2FA is encouraged for one reason, and that is security. Assuming that 2FA is on, when a new device attempts to log into the government portal, and assuming the credentials is known, the person logging in will be required to provide a valid 2FA code. On KCI devices, this will be through the K-Wallet app. Other devices will need to use another authenticator app such as Google Authenticator. Assuming the person attempting to log is the person that owns the account, they will provide the 2FA code, and identify if this device should be recognized. The person logs in, and perform whatever duties that required logging in.

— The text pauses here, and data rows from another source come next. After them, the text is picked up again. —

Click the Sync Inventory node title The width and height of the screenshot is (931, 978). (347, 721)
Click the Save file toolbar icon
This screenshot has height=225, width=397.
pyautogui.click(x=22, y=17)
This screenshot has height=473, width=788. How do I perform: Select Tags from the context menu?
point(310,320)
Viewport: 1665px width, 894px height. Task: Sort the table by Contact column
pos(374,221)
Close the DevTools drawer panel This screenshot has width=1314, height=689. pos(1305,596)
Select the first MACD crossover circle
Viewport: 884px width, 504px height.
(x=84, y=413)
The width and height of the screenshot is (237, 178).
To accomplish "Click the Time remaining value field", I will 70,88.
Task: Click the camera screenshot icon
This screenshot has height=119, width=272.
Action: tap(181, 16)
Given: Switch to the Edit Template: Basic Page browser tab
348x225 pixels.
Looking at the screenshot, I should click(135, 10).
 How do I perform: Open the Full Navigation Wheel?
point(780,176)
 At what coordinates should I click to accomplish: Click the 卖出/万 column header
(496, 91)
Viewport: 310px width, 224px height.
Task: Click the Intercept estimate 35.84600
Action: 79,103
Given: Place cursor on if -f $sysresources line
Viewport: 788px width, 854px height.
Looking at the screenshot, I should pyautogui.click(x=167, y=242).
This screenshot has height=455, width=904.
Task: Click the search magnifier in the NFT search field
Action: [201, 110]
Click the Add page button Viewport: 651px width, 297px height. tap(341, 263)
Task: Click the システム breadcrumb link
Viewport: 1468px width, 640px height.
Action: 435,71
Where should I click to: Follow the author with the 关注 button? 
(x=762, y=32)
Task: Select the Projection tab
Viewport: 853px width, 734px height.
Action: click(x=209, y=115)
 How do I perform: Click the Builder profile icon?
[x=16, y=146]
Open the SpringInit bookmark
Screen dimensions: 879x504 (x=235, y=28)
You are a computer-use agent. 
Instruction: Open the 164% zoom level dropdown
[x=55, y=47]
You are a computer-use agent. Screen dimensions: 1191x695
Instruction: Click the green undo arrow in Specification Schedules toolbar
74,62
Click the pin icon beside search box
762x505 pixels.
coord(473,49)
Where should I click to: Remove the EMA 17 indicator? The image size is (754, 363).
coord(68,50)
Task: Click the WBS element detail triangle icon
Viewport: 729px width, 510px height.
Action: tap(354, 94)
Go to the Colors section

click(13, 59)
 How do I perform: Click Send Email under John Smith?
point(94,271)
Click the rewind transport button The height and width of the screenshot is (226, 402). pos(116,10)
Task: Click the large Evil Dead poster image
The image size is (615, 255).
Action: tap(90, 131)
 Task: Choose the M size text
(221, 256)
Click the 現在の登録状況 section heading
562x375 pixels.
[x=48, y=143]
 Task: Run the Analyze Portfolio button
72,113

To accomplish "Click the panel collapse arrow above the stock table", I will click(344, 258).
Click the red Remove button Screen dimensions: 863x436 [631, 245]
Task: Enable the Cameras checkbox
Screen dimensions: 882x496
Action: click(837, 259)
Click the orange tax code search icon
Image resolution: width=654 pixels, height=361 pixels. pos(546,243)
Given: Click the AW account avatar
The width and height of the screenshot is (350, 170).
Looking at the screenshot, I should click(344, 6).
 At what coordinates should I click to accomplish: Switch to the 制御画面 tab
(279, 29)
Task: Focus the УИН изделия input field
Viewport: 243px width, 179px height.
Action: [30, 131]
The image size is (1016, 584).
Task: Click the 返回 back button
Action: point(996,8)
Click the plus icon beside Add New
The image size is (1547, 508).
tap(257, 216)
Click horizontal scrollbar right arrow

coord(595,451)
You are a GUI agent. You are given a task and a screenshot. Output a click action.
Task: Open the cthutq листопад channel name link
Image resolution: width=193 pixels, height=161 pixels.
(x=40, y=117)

If a bad actor somehow knows the credentials of a person, and they wish to log into an account, they will need the correct credentials. This will mean that the bad actor has the person’s GIN. Once they provide the correct credentials, the site will require a 2FA code since this device is new to this account. This is where the bad actor gets blocked from logging into the account. If there is no 2FA enabled, then knowing just the credentials will be sufficient enough to log in.
Any login attempt that failed because of 2FA, the person affected will receive an email, and SMS message stating that a possible bad actor knows your GIN, and they attempted to log in through a particular IP address. This should encourage the person to report the breach attempt with HHS. However, if 2FA is turned on, they will receive this message, and the bad actor does not get access to the site. The person should log into their account immediately, and change their password.